--- START Data excerpts ---

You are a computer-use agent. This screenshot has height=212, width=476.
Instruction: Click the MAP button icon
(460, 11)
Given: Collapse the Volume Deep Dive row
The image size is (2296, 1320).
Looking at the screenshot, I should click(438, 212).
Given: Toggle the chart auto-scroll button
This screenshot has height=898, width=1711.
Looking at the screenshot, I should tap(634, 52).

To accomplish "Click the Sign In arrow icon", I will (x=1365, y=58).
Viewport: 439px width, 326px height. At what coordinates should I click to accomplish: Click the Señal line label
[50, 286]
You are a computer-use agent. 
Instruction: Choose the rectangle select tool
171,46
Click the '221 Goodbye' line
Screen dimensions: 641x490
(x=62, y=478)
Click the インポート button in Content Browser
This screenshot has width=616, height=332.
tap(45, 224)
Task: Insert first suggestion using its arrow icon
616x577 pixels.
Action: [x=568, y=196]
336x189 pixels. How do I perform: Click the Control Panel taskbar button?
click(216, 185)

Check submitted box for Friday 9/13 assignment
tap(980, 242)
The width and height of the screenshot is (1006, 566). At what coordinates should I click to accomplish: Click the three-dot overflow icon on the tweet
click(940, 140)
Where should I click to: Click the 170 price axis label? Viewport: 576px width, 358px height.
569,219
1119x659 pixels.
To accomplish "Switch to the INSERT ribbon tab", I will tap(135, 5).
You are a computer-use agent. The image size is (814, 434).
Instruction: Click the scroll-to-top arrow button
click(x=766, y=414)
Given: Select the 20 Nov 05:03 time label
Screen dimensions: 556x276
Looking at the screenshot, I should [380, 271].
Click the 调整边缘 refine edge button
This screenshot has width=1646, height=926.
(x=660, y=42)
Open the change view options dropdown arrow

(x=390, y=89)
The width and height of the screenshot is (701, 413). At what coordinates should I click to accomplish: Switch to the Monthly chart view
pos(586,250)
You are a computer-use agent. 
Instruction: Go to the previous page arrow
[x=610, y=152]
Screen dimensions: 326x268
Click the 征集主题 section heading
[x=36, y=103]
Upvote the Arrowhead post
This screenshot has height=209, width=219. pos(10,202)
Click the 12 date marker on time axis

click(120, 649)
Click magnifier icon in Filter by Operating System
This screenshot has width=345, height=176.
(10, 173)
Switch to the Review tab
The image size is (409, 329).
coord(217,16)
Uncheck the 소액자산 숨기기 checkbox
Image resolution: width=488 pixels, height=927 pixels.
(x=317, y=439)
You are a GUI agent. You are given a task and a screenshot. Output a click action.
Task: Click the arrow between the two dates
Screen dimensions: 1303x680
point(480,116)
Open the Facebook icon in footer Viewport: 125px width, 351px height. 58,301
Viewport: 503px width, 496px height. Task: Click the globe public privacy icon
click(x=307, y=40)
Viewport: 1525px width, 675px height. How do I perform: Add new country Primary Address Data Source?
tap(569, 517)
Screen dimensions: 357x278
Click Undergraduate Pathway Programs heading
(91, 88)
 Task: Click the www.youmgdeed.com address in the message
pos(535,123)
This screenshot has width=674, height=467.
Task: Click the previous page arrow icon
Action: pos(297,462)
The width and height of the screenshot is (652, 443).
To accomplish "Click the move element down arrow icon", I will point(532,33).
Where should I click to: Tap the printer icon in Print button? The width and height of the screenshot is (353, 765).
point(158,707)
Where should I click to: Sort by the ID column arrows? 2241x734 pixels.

--- END Data excerpts ---

• [The request] Reproduce the lines above without any change, starting with the first line and going on through the line containing "(x=390, y=89)", with both of those lines included.

• [Written response]
You are a computer-use agent. This screenshot has height=212, width=476.
Instruction: Click the MAP button icon
(460, 11)
Given: Collapse the Volume Deep Dive row
The image size is (2296, 1320).
Looking at the screenshot, I should click(438, 212).
Given: Toggle the chart auto-scroll button
This screenshot has height=898, width=1711.
Looking at the screenshot, I should tap(634, 52).

To accomplish "Click the Sign In arrow icon", I will (x=1365, y=58).
Viewport: 439px width, 326px height. At what coordinates should I click to accomplish: Click the Señal line label
[50, 286]
You are a computer-use agent. 
Instruction: Choose the rectangle select tool
171,46
Click the '221 Goodbye' line
Screen dimensions: 641x490
(x=62, y=478)
Click the インポート button in Content Browser
This screenshot has width=616, height=332.
tap(45, 224)
Task: Insert first suggestion using its arrow icon
616x577 pixels.
Action: [x=568, y=196]
336x189 pixels. How do I perform: Click the Control Panel taskbar button?
click(216, 185)

Check submitted box for Friday 9/13 assignment
tap(980, 242)
The width and height of the screenshot is (1006, 566). At what coordinates should I click to accomplish: Click the three-dot overflow icon on the tweet
click(940, 140)
Where should I click to: Click the 170 price axis label? Viewport: 576px width, 358px height.
569,219
1119x659 pixels.
To accomplish "Switch to the INSERT ribbon tab", I will tap(135, 5).
You are a computer-use agent. The image size is (814, 434).
Instruction: Click the scroll-to-top arrow button
click(x=766, y=414)
Given: Select the 20 Nov 05:03 time label
Screen dimensions: 556x276
Looking at the screenshot, I should [380, 271].
Click the 调整边缘 refine edge button
This screenshot has width=1646, height=926.
(x=660, y=42)
Open the change view options dropdown arrow

(x=390, y=89)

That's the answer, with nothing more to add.